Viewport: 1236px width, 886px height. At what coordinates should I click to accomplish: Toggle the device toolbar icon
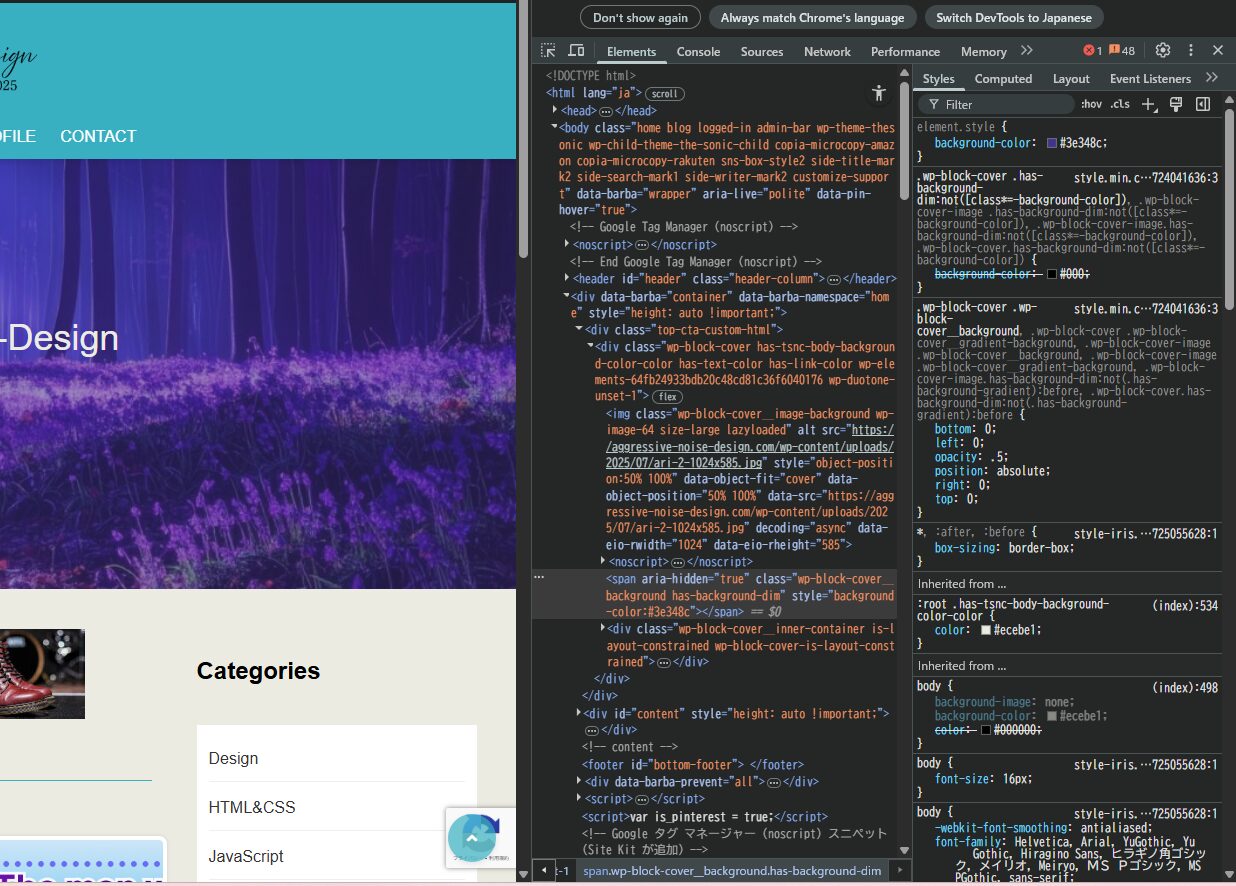click(576, 51)
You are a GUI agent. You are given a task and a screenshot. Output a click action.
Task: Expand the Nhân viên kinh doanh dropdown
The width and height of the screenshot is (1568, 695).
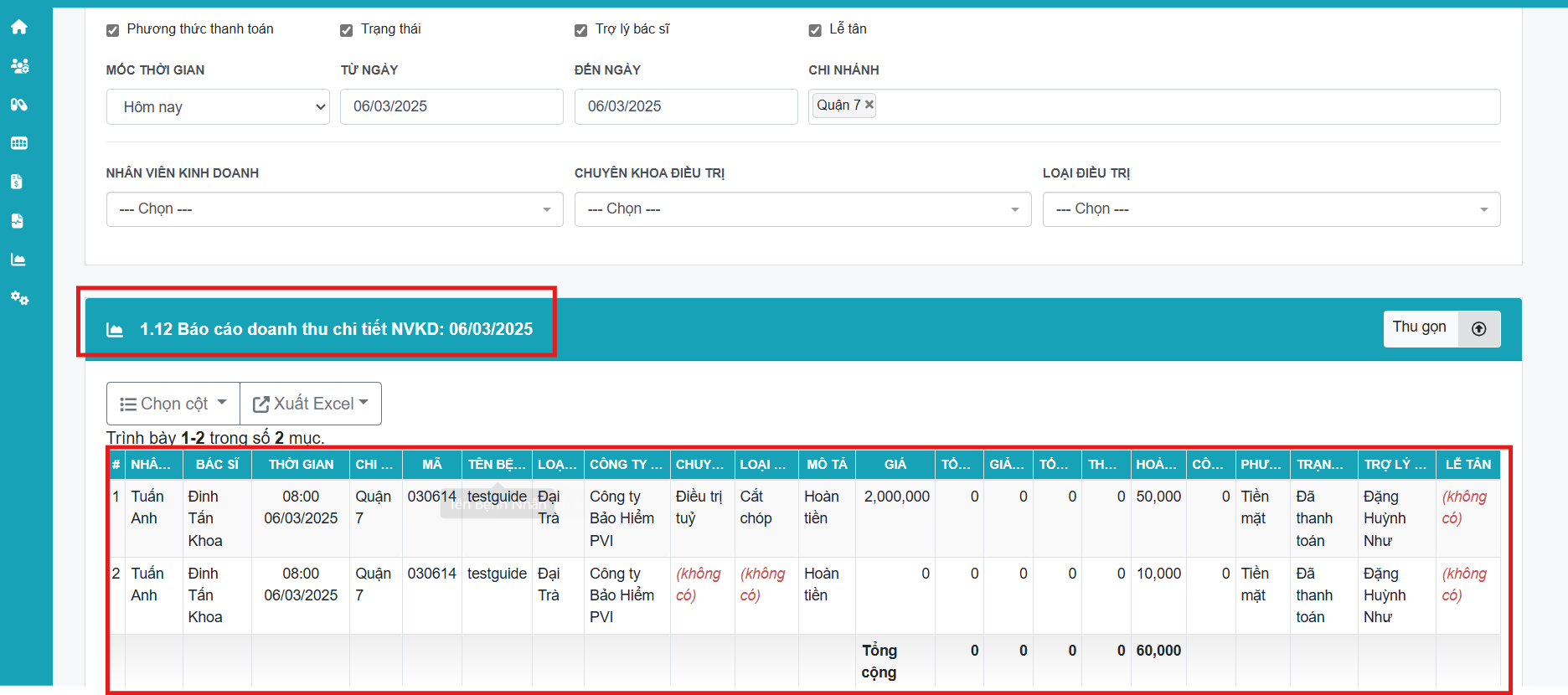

◆ Task requirements
Scan the material for lines with the word "screenshot", and copy each line you find.

◆ Task output
You are a GUI agent. You are given a task and a screenshot. Output a click action.
The width and height of the screenshot is (1568, 695).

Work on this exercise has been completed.